One DOE office is responsible for oversight and support of the city’s nonpublic schools, and this office is also facing a cut – The Office of Nonpublic Schools. Advocates of increased oversight in nonpublic schools should be furious that this administration is stalling when they should be preparing for the massive turn-around work ahead.
Historically, the work of the Office of Nonpublic Schools has not been pedagogical: that is, they were not responsible for academic support or oversight, but rather on connecting the city’s nonpublic schools to resources from the state and federal government. In September 2022, the NY State Board of Regents passed new regulations governing nonpublic schools. Both the city and the state are aware that it is likely hundreds of nonpublic schools – overwhelmingly Hasidic yeshivas – which are currently not providing an education that meets the state’s definition of “substantially equivalent”.
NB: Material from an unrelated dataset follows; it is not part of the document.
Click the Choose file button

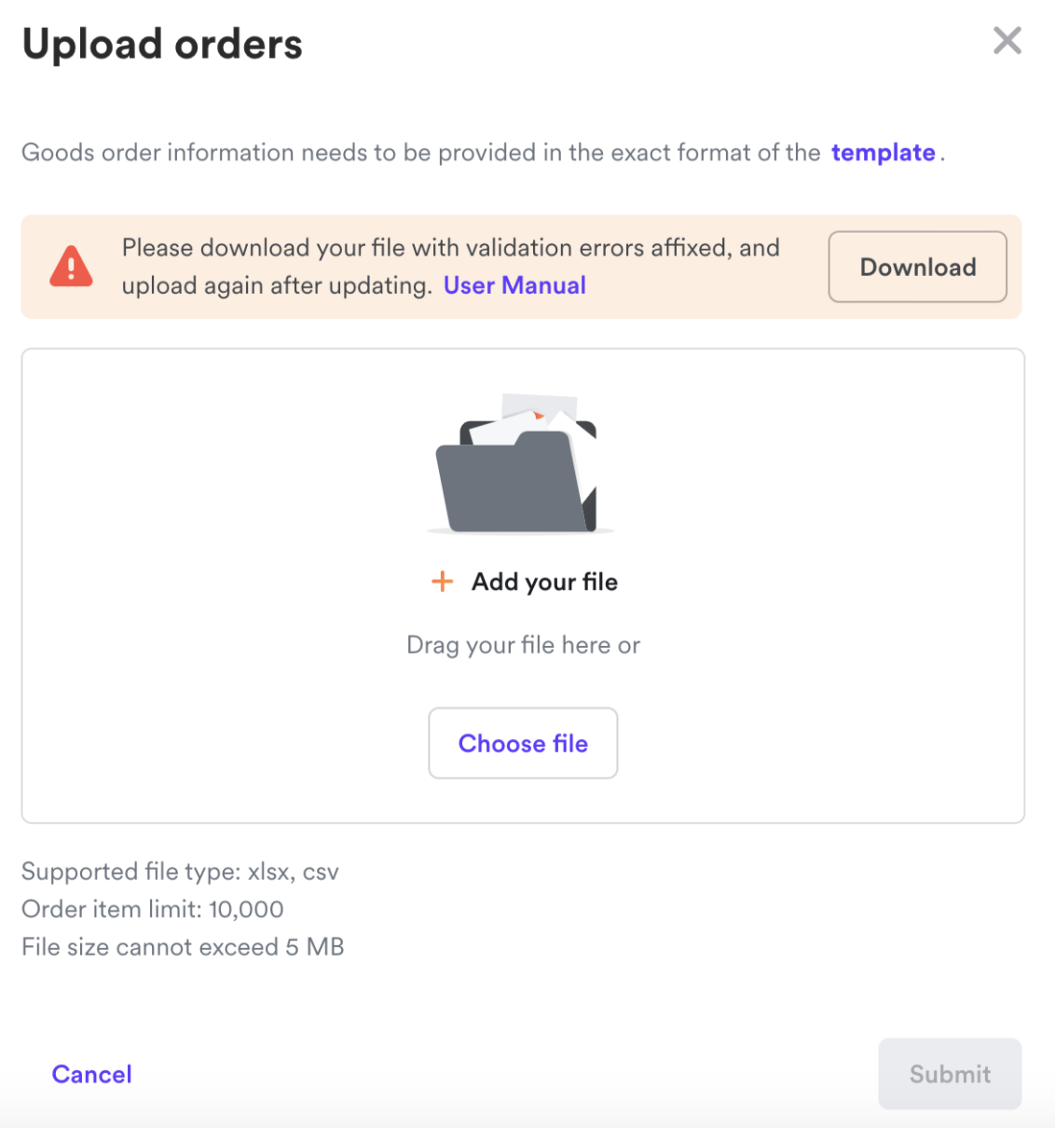pyautogui.click(x=523, y=743)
This calendar year the NYC Department of Education will need to catalog these schools and report their data to the state. Then, they will need to conduct oversight visits and make recommendations for remediation.
The Mayor’s budget calls for cutting $134,424 from the Office of Nonpublic Schools, leaving what looks like two administrative staff and a part-time or low-level pedagogue (teacher or curriculum specialist).
What Is Our Ask?
There is no way that the city can do increased work with decreased staff. If the Adams administration has any intention of doing what the state now requires to support nonpublic schools, he will not only cancel this cut, but further add capacity to the office.
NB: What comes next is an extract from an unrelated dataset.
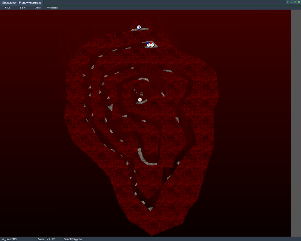Click the red spawn marker numbered 1
Viewport: 301px width, 241px height.
pos(140,99)
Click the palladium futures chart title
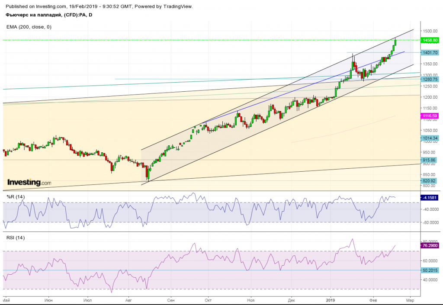This screenshot has height=305, width=443. [49, 15]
Hasidic children’s lives are at stake; we believe 50,000 students are attending yeshivas in NYC right now that barely teach them a basic education outside of Judaic studies. This is more students than are enrolled in either Buffalo or Boston’s public school districts yet the mayor and his Department of Education are doing virtually nothing to improve education for this growing sector of students. Instead, they are dragging their feet, and this will have dire consequences.
What Can You Do?
Make your voice heard! Join the chorus of those demanding a budget that reflects the work ahead for the city. Take less than two minutes to send our draft testimony, or feel free to submit testimony in your own words. If you’re a parent, former student, or relevant professional interested in giving live testimony, please reach out to firstname.lastname@example.org.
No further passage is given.